Dyssomnias

 

Dyssomnia

Dyssomnia covers a range of specific sleep disorders, the Inability to Sleep, Insomnia, Sleeplessness, Wakefulness. Chronic and persistent difficulty in either; falling asleep, remaining asleep through the night, or waking up too early. All types of insomnia can lead to daytime drowsiness, poor concentration, and the inability to feel refreshed and rested in the morning.

Dyssomnias are disorders of the amount, quality, or timing of sleep.

Patients with dyssomnias present with difficulty initiating or maintaining sleep or with excessive daytime somnolence. The DSM-IV defines dyssomnias as primary disturbances in the quantity, quality, or timing of sleep. These disorders are believed to be a consequence of central nervous system abnormalities that alter the sleep process.

A dyssomnia is a disruption of the body's natural resting and waking patterns. Dyssomnias may be extrinsic (having an external cause), or intrinsic (having their cause in the body). A dyssomnia may also be caused by problems with a person's circadian rhythm, or internal clock.

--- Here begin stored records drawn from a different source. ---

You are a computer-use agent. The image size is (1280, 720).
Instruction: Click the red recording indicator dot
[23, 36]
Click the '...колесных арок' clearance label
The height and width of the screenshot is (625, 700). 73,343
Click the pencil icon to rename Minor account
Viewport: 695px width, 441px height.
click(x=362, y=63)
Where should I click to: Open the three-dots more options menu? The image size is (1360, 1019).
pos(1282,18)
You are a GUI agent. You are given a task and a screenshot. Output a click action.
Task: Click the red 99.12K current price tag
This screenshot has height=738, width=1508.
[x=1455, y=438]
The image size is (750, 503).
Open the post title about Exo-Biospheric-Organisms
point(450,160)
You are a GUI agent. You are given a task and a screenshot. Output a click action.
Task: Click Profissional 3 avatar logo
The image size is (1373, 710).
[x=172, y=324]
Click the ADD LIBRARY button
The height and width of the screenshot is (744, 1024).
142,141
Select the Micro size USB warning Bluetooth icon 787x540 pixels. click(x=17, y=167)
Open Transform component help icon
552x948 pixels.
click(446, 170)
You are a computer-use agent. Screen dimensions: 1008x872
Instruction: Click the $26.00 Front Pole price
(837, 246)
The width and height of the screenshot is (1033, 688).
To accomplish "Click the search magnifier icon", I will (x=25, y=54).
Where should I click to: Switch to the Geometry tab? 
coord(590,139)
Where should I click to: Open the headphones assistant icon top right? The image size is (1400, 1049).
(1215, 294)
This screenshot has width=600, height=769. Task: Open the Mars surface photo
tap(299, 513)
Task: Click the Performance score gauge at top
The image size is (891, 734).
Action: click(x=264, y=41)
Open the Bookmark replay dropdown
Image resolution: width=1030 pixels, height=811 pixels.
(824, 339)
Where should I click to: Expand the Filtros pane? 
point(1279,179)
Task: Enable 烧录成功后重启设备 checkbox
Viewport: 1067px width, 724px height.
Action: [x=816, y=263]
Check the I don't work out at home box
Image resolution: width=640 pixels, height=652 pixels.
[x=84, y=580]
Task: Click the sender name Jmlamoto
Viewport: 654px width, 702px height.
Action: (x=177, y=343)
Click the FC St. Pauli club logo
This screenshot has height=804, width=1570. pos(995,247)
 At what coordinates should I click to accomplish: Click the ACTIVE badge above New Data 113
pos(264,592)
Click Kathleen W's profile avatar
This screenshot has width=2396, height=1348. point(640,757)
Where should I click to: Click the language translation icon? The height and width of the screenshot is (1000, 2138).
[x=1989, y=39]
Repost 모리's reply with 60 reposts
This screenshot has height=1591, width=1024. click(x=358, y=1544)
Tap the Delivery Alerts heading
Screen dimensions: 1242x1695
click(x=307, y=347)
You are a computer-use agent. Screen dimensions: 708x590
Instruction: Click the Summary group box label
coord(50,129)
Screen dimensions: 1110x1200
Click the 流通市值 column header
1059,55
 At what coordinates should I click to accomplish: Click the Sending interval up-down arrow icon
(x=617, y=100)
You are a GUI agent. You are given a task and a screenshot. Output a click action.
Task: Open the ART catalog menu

Common Causes of Dyssomnia

  • jet lag
  • shift work
  • wake-sleep pattern disturbances
  • grief
  • depression or major depression
  • worry
  • anxiety or stress
  • exhilaration or excitement
  • bed or bedroom not conducive to sleep
  • nicotine, alcohol, caffeine, food, or stimulants at bedtime
  • aging
  • excessive sleep during the day
  • excessive physical or intellectual stimulation at bedtime
  • overactive thyroid (hyperthyroidism)
  • taking a new drug (medication side-effect).
  • alcoholism or abrupt cessation of alcohol after long-term use
  • inadequate bright-light exposure during waking hours
  • abruptly stopping a medication (such as sleeping pills).
  • medications or illicit "street drugs" (for example, excessive thyroid replacement hormone, amphetamines, caffeine-containing beverages, cocaine, ephedrine, phenylpropanolamine, theophylline derivatives)
  • withdrawal of medications (such as sedatives or hypnotics)
  • interference with sleep by various diseases, including an enlarged prostate (men), cystitis (women), COPD, pain of arthritis, heartburn, and heart or lung problems
  • restless leg syndrome

Associated Features of Dyssomnias

  1. Psycho-Physiologic Insomnia
  2. Idiopathic
  3. Narcolepsy
  4. Recurrent Hypersomnia
  5. Obstructive Apnea Syndrome
  6. Mixed Apnea Syndrome
  7. Central Apnea Syndrome
  8. Alveolar Hypoventilation
  9. Periodic Leg Movements and Leg-Related Syndrome

Dyssomnia NOS

Dyssomnia NOS (not otherwise specified) refers to any insomnia, hypersomnia, or circadian rhythm disturbance that does not meet the full criteria for a specific dyssomnia.

Treatment of Dyssomnia

Medical disorders, psychiatric disorders, and stress may precipitate or aggravate parasomnias. A careful history of psychosocial stresses, alcohol or drug use, and symptoms of depression should be obtained. Also, a detailed Mental Status Examination should be performed. Patients found to have an underlying psychological or psychiatric disorder should be seen by a psychologist or psychiatrist, and appropriate therapy should be offered.

Drug treatment should only be resorted to a as a last option. Practice good sleep hygiene: avoid using alcohol in the evening and to avoid caffeine before bedtime.

Counseling may be helpful for psychological disorders that lead to insomnia and the practice of relaxation techniques may also be helpful.